Helecon was a trade name for a phosphor fluorescent from the zinc-sulphide group that reacts to Ultra Violet light and fluoresces a bright orange red. The UV range it is sensitive to is 3000 - 4000 Angstroms. It was applied on and after 1965 to all postage stamps to allow for automatic cancellation of letters. The machinery would simply detect the presence of the stamp, somewhere on the envelope, and react accordingly.
There is some confusion as to the application of Helecon on Australian postage. The bottom line is that ALL stamps were 'heleconised' in 1965, and that NO stamps (except for a trial run of the 11d bandicoot) were heleconised prior to that date. Long running definitives, such as the QEII 2d, and some coils, are found with and without Helecon, simply because their final 1965 printings are on Helecon paper.
Most Helecon issues are considerably paler than their non-helecon cousins. When viewed under a UV lamp all Helecon issues are dramatically different in appearance.

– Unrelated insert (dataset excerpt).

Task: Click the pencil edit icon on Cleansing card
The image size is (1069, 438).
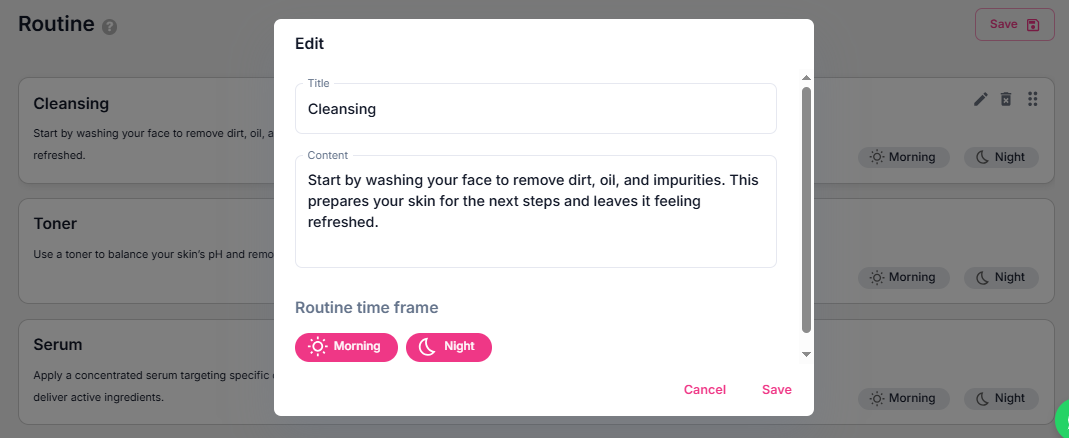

Helecon ink versus Helecon paper.
Helecon ink was ONLY used on the 5d QEII red. All other stamps used Helecon coated paper. However, it is this issue, and primarily it's change in colour from Green to Red, that gives the game away. The 5d Red was the defining moment when all Australian postage changed to Helecon. There is confusion with these Green / Red varieties with / without helecon ink / paper. The bottom line is that, red stamps, coils and booklets contain helecon ink, green stamps and booklets (there were no coils) contain no helecon. There are exceptions, and this is properly explained on the relevant page.